An investor looks at the stock price monitor at a private securities company in Shanghai, China Monday, April 8, 2013. Asian stock markets were mostly lower Monday after a disappointing U.S. jobs report, although the Nikkei piled on more gains as the yen's dramatic fall boosted the country's powerhouse export sector. (AP Photo/Eugene Hoshiko)

Asian markets were mixed Monday following losses on Wall Street and after a survey indicated manufacturing activity in China was contracting at a faster rate than initial results suggested.

Traders are also keeping a nervous eye on the crisis in Ukraine, where unrest has spread from the east to the south while Russia has warned the country's leaders to halt a military operation against pro-Kremlin rebels.

Sydney ended flat, edging up 4.14 points to 5,462.2 while in the afternoon Hong Kong was 1.45 percent lower and Shanghai gave up 0.36 percent.

Tokyo, Seoul and Bangkok were closed for public holidays.

Banking giant HSBC said Monday its purchasing managers index (PMI) for China last month came in at 48.1, a tad up from the 48.0 in March but weaker than the 48.3 reported in its preliminary report on April 23.

The result adds to fears for the world's number two economy and key driver of global growth following a slew of weak data recently, including on trade and investment.

A figure below 50 indicates contraction while anything above points to growth.

Last week the government's official PMI reading came in at 50.4 for April from 50.3 in March.

Monday's figures showed domestic demand deteriorated at a slower pace but remained sluggish, while the new export orders and employment sub-indices both contracted, Qu Hongbin, a Hong Kong-based economist with HSBC, said in the statement.

“These indicate that the manufacturing sector, and the broader economy as a whole, continues to lose momentum,” he said.

Regional traders were given a negative lead from New York, where events in Eastern Europe overshadowed a better-than-expected jobs report.

Russia warned Ukraine of “catastrophic consequences” unless it ended a military operation against pro-Moscow secessionists in several towns in the east.

At the same time a new front looked to be opening up in the southern city of Odessa, where 38 people died in an arson attack against a trade union building on Friday.

President Barack Obama, speaking at the White House Friday after meeting with German Chancellor Angela Merkel, threatened “severe sanctions” if Russia did not alter course.

On Wall Street the Dow slipped 0.28 percent, the S&P 500 shed 0.13 percent and the Nasdaq dipped 0.09 percent.

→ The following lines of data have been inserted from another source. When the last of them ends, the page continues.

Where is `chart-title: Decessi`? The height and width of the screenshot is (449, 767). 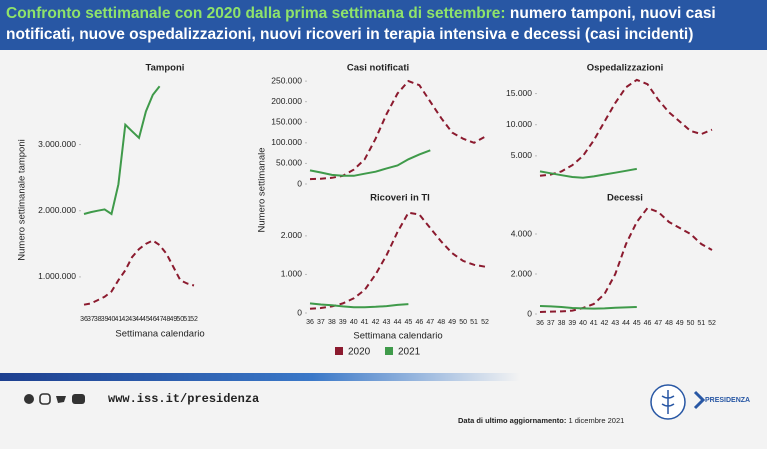
chart-title: Decessi is located at coordinates (625, 198).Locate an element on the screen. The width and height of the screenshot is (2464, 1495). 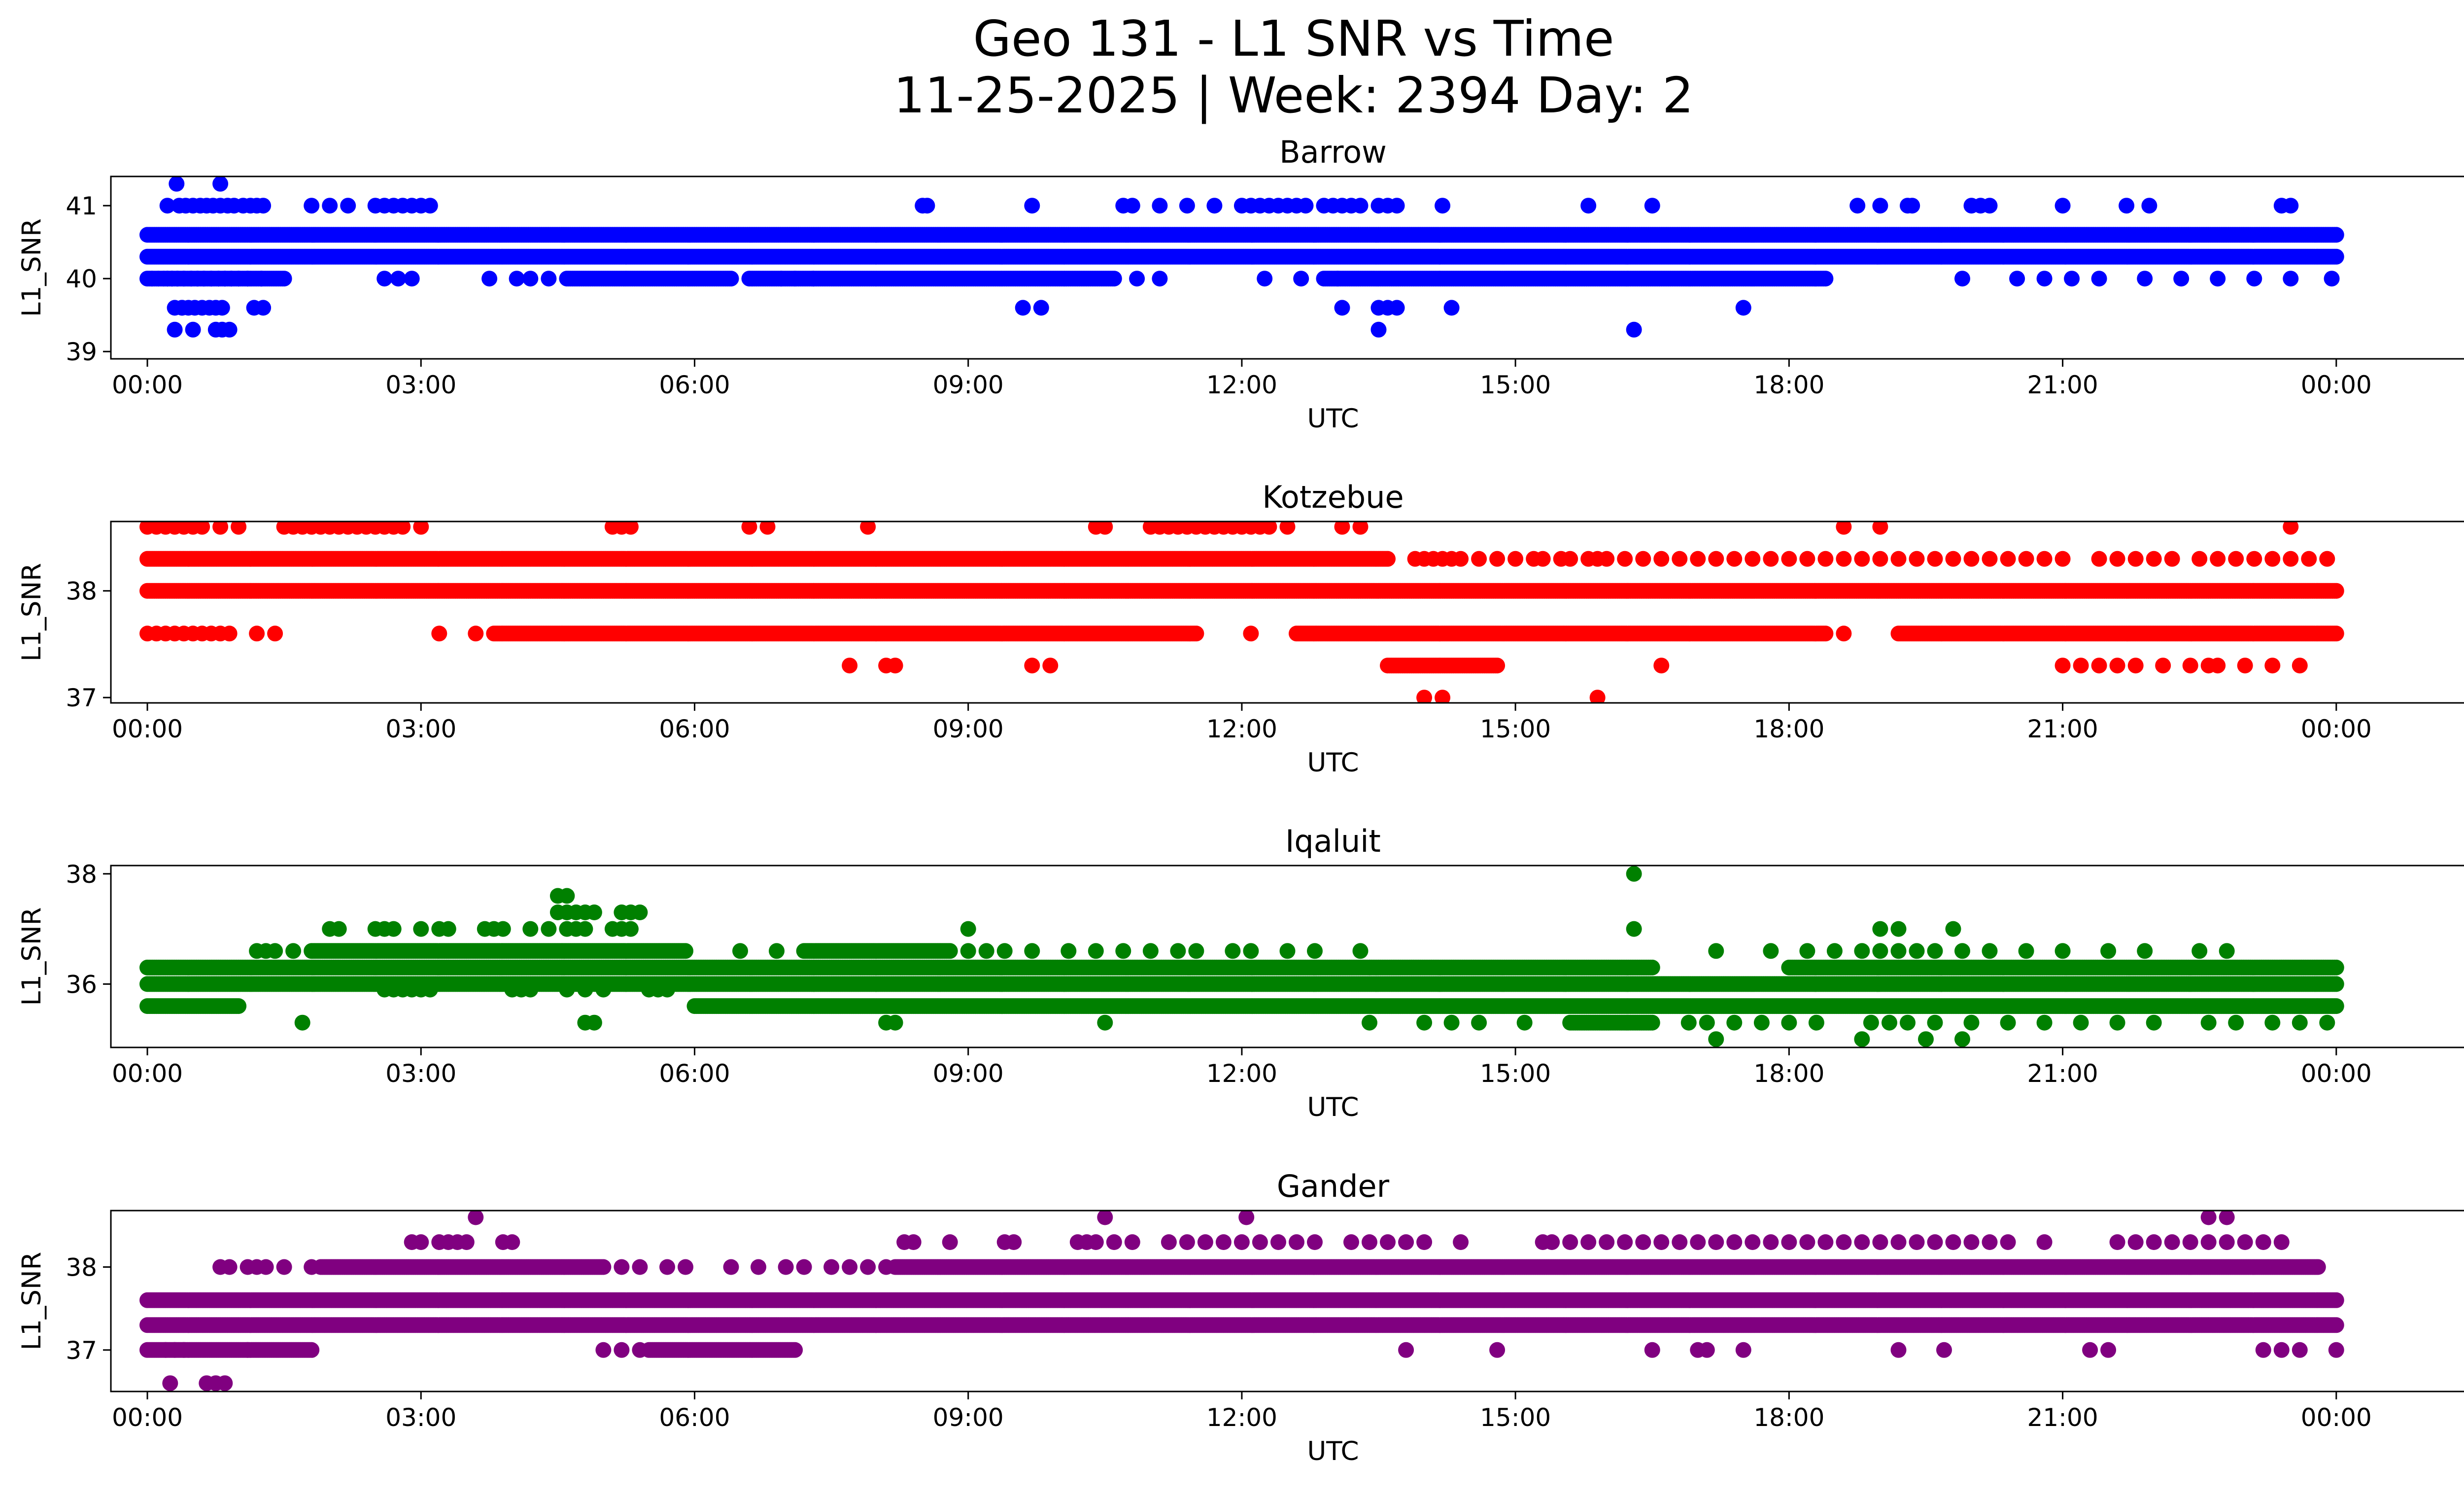
x-tick-label: 06:00 is located at coordinates (694, 385).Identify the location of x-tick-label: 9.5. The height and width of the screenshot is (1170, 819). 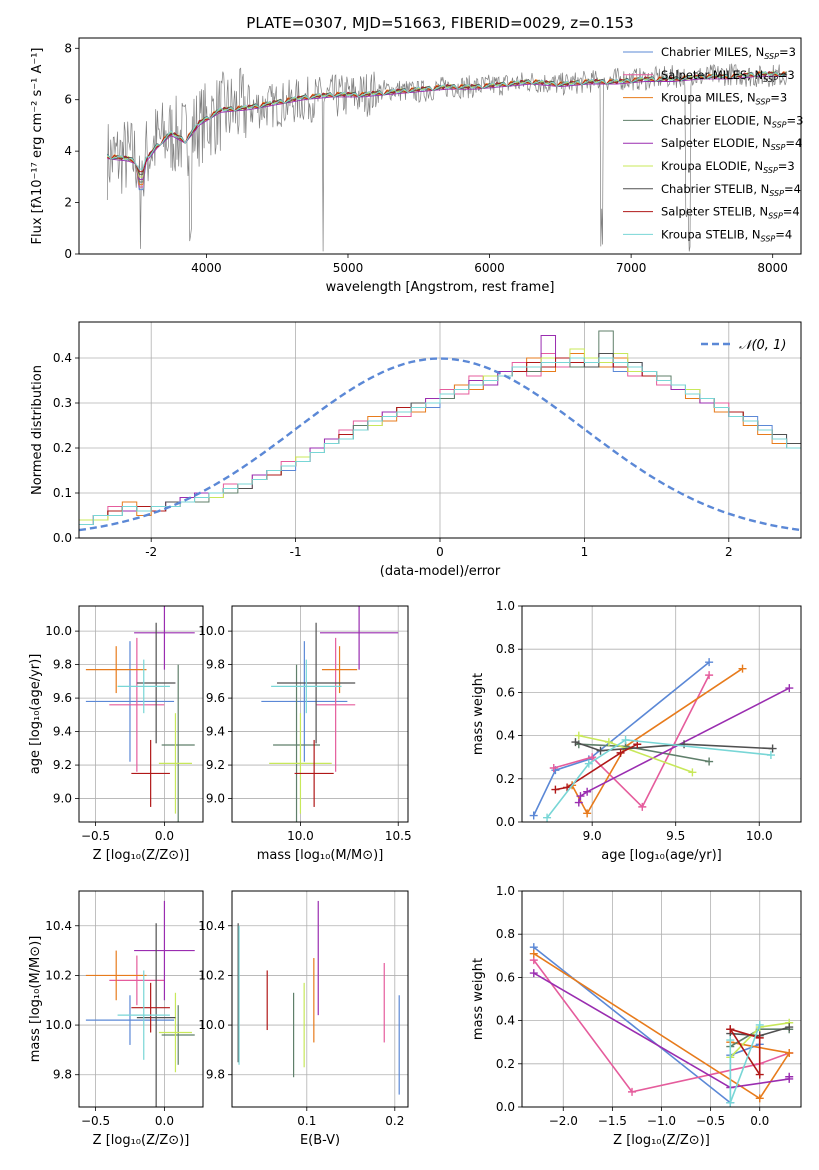
(676, 836).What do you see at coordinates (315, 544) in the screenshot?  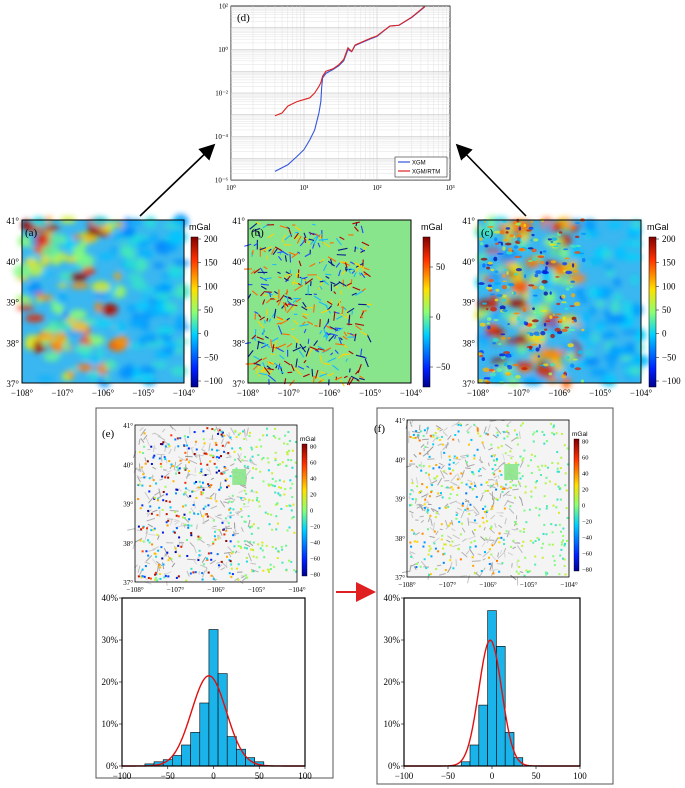 I see `colorbar-label: −40` at bounding box center [315, 544].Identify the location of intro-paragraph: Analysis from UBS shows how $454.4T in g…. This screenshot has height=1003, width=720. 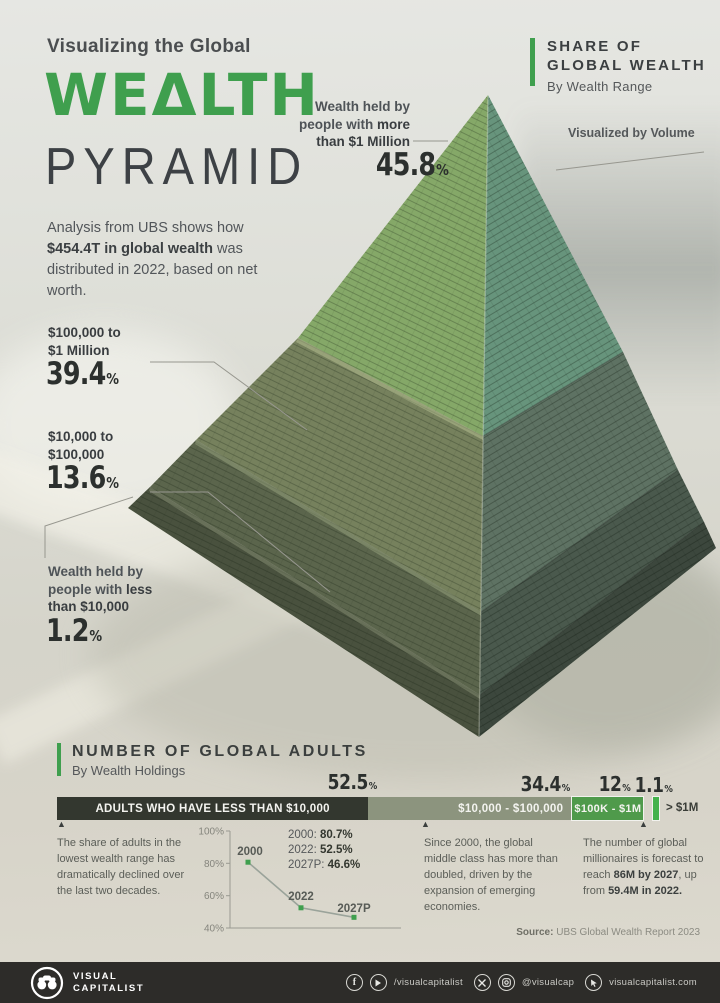
(165, 260).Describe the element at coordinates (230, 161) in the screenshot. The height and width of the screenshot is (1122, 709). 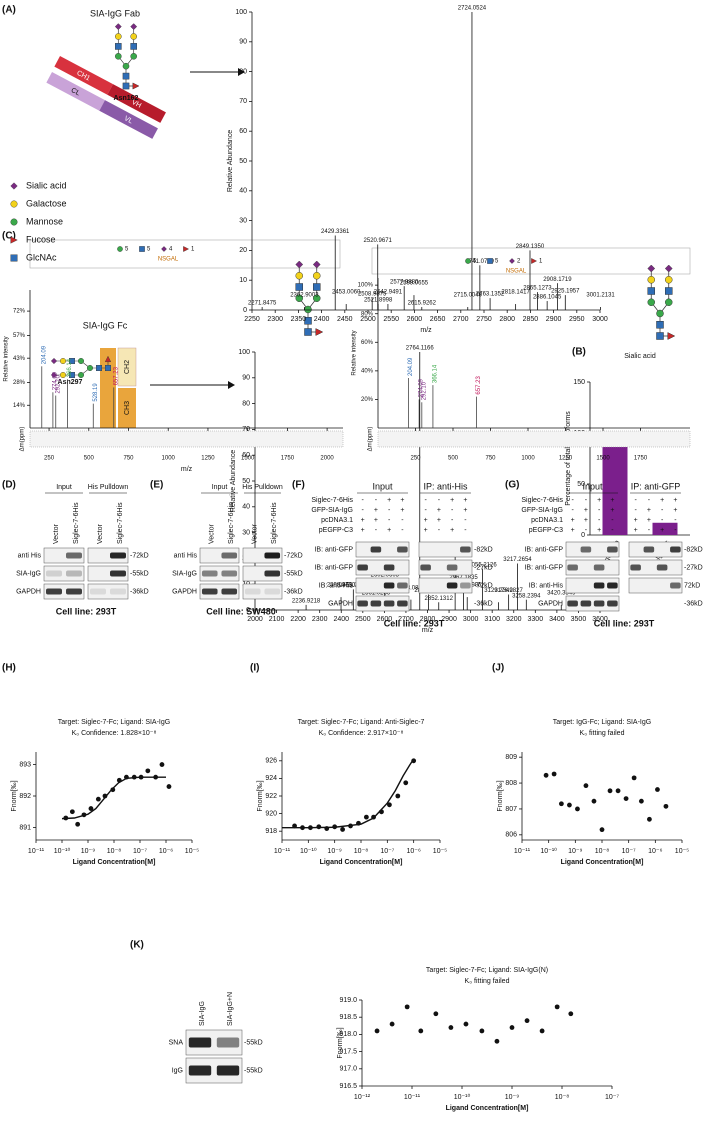
I see `y-axis-label: Relative Abundance` at that location.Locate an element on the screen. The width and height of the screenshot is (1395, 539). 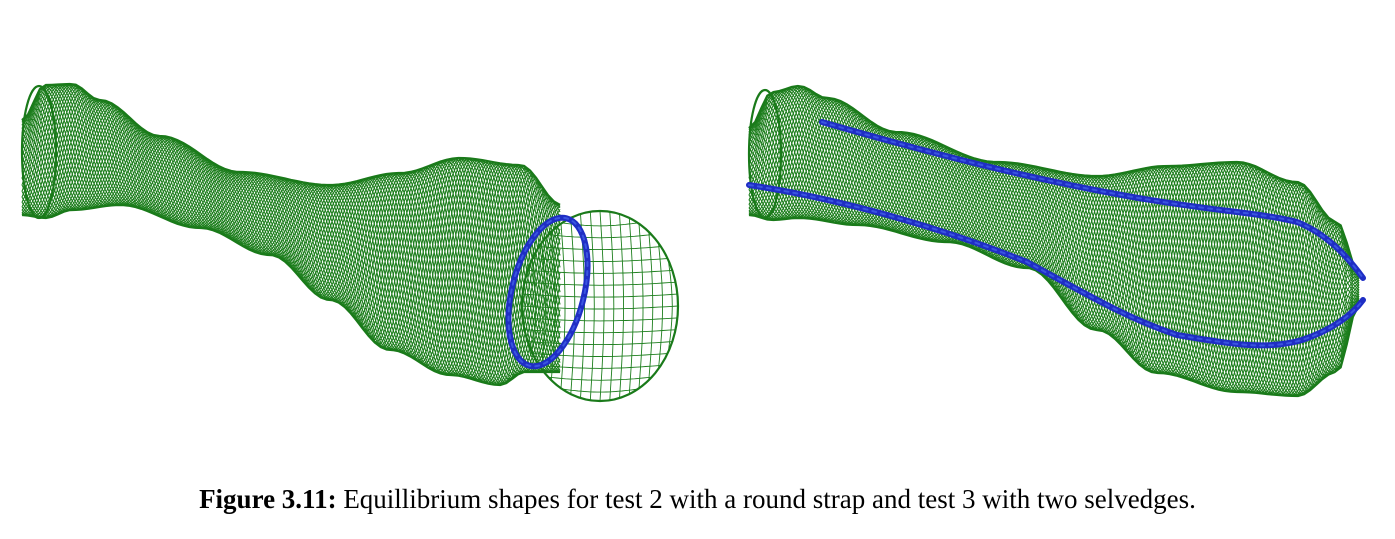
mesh-edge is located at coordinates (600, 306).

US shares had started on a high after the Labor Department said the economy added 288,000 jobs in April, far above the 210,000

projected by analysts and the most in more than two years.

Coupled with upward revisions for the previous two months, the figures showed a firm rebound in hiring after a tepid winter pace that had spurred worries of a more fundamental downshift in activity.

On currency markets Monday the dollar bought 101.97 yen compared with 102.19 yen in New York on Friday.

The euro fetched $1.3875 against $1.3869, while it was also at 141.52 yen from 141.78 yen.

Traders will be scrutinising Federal Reserve chief Janet Yellen's testimony to Congress on Wednesday to see if she provides any clues about the state of the US economy and the bank's plans for it stimulus programme.

Oil prices were mixed. The US benchmark, West Texas Intermediate for June delivery, gained seven cents to $99.83 in afternoon trade, while Brent North Sea crude for June dipped 15 cents to $108.44.

Gold fetched $1,306.50 at 0630 GMT compared with $1,285.81 on Friday.

In other markets:

- Taipei was flat, nudging up 3.11 points to 8,870.43.

- Taiwan Semiconductor Manufacturing Co was 0.85 percent off at Tw$117.0 while leading chip design house MediaTek rose 1.58 percent to Tw$513.0.

- Wellington fell 0.62 percent, or 32.66 points, to 5,200.25.

- Contact Energy was down 2.41 percent at NZ$5.66 and Fletcher Building slipped 0.10 percent to NZ$9.76.